Our Journey to Understand Cyber Adversaries
July 2018, our team delivered a presentation to the Waterloo Regional Police on cyber capabilities we could develop on their behalf, which changed the course of our company. Our small team realized an industrywide need for advanced operator tactics and the need to understand how advanced adversaries operate. Additionally, we decided to employ automation to collect adversary behaviors from the wild, so that we could analyze the tactics being used – our first cyber intelligence engine was born, Harvester.
Harvester was an interesting and effective piece of technology. At its ingress, Harvester utilized a classifier to scan the certificate transparency logs for anomalous domain registrations which indicated fraud. During processing, the automation would go out and download a copy of the phishing kit being used (provided it was accessible) and then dismantle the code syntax into linguistic tokens. At the core of Harvester’s technology was the theory of linguistic fingerprinting, as criminal hackers like to use a lexicon that can be quite unique, almost like a fingerprint. At Harvester’s egress, the technology would produce linguistic fingerprints of criminal adversaries that had been processed and correlated within the automation and graph database. Our analysts would then manually query large social platforms with these fingerprints and attempt to link them to the adversaries they represented. Although very time consuming, this resulted in the fairly consistent attribution of individuals behind the financially motivated criminal campaigns (carding campaigns), that Harvester initially ingested. This attribution allowed us to manually infiltrate criminal development circles and examine other tradecraft the criminals were utilizing or intending to use. Again, effective but time consuming due to all the manual analysis needed to distill the operator tactics.
Cyber Mongol’s use of automation and big data technologies in the context of cybersecurity allowed us to secure a spot with the Canadian / German Transatlantic Delegation for Big Data and Cybersecurity, November 2018. As a delegate, we met with business leaders and subject matter experts across the Ruhr region, crosspollinating ideas and exchanging expertise. This trip inspired our company’s vision to grow in two ways; first, we would need to increase “smart” automation to get to the operator tactics with much less analyst intervention. The second, we were enthused by the Germans use of XR (augmented reality) technologies to expound advanced skillset trainings such as maintaining critical infrastructure with robotics and virtual reality…we knew we needed a new way to deliver advanced cyber operator training that was not blogs or video.

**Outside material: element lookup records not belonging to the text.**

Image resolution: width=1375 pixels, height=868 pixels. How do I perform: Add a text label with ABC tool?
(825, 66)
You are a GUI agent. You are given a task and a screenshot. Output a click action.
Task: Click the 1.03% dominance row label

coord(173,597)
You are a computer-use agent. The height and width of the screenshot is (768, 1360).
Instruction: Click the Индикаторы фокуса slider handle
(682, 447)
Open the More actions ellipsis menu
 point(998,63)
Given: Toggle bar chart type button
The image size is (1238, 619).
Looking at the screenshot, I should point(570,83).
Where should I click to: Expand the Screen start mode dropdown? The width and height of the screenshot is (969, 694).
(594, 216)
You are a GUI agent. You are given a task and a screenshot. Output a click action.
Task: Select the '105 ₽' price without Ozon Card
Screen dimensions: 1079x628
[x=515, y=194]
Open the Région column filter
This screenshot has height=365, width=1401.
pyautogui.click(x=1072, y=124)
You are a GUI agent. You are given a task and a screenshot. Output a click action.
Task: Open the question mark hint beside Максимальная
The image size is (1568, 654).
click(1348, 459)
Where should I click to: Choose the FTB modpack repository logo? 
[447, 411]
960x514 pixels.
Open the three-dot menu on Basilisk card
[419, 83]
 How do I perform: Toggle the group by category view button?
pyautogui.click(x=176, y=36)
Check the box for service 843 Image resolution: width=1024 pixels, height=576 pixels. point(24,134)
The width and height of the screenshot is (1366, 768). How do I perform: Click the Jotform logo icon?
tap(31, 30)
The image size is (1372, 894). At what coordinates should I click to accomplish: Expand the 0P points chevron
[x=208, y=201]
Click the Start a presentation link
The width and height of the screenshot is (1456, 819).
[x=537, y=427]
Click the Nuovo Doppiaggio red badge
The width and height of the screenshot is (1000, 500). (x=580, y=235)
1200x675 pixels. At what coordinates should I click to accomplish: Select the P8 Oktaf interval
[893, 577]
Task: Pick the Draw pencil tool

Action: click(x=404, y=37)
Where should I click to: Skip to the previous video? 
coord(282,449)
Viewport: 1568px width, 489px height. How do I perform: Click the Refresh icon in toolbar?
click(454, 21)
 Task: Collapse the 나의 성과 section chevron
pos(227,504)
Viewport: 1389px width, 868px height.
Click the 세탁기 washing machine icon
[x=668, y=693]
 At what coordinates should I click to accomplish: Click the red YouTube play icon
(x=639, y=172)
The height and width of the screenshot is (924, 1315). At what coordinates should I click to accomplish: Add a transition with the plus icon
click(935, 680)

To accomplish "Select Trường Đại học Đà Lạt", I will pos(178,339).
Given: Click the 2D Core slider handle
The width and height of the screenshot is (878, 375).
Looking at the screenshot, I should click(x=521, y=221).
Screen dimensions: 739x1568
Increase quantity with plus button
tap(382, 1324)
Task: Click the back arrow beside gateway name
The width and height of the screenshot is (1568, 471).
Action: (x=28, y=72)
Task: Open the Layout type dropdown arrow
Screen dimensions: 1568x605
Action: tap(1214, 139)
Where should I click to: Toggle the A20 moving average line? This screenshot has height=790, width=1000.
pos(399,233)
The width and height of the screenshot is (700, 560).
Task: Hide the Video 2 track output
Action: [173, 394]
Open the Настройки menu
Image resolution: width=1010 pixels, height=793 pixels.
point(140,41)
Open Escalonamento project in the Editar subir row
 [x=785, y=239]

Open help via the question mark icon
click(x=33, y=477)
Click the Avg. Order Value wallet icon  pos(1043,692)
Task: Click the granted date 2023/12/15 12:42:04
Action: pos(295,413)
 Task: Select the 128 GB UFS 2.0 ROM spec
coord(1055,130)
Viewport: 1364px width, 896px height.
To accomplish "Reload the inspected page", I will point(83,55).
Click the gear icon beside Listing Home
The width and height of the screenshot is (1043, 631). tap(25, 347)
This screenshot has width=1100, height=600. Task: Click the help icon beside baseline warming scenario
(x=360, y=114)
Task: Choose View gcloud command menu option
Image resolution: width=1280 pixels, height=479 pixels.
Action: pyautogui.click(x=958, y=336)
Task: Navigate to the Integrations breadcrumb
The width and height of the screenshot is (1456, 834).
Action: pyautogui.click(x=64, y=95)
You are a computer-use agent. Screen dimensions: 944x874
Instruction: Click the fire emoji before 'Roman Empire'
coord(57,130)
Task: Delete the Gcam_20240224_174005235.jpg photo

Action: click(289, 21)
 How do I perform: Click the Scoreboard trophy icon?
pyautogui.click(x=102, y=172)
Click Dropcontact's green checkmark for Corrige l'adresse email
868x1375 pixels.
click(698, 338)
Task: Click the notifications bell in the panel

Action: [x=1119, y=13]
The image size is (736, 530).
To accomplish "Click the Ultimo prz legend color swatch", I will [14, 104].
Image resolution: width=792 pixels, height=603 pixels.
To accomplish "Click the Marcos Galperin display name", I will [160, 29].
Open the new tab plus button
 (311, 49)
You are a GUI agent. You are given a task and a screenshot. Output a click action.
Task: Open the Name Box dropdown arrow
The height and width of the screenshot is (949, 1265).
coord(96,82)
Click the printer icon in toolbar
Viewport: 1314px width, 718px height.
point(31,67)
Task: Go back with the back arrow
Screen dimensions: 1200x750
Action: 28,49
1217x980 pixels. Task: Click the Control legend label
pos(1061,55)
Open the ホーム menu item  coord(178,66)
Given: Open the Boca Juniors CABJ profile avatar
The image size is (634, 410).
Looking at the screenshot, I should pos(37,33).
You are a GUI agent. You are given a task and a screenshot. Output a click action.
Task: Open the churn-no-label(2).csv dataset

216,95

After the insights realized in Germany, our team got hard to work turning abstract requirements into reality. Through our research, we noticed that adversaries utilized thorough and sometimes sophisticated surveillance structures to consume innovation from within the security community. We would see security researcher content being shared and talked about on criminally controlled communication assets, social media channels and adversary blogs and manifestos. It became increasingly clear that advanced operators looked to the elite in the security community for ways in which to migrate their tradecraft. The security community is an abstract concept that can be made up of things like source code repositories, social media channels, elite influencers (both criminal and researcher), community chatter, trending news and vendor blogs. We realized that if we would autonomously collect, correlate and triage these vast signals emanating from the community, an enormous amount of time could be saved searching for qualified signals, deviating human time to analyze and contextualize the harvested and qualified signals. This was the birth of the PANDEMIC cyber threat intelligence engine.
With half the requirements in Germany now realized, the team set out to build a new way to convey these advanced signals and tactics intelligence. An early prototype codenamed Guru was born, which utilized a cutting-edge conversational interface to articulate operator tradecraft, had searchable signal feeds which allowed direct access to underlying signal assets, and enumerated the offensive cybersecurity ecosystem with a dynamic graph visualization. This advanced prototype granted us the opportunity to be selected as a tier one exhibitor at RSA 2020, housed within the Government of Ontario’s tech pavilion. Guru’s conversational interface went on to become a product within itself, named ASATA, specializing in articulating advanced, offensive, cyber-tradecraft through the use of conversation. At this point our team realized we had been developing our capabilities around a fundamental concept core to all our technologies, human-machine-teaming.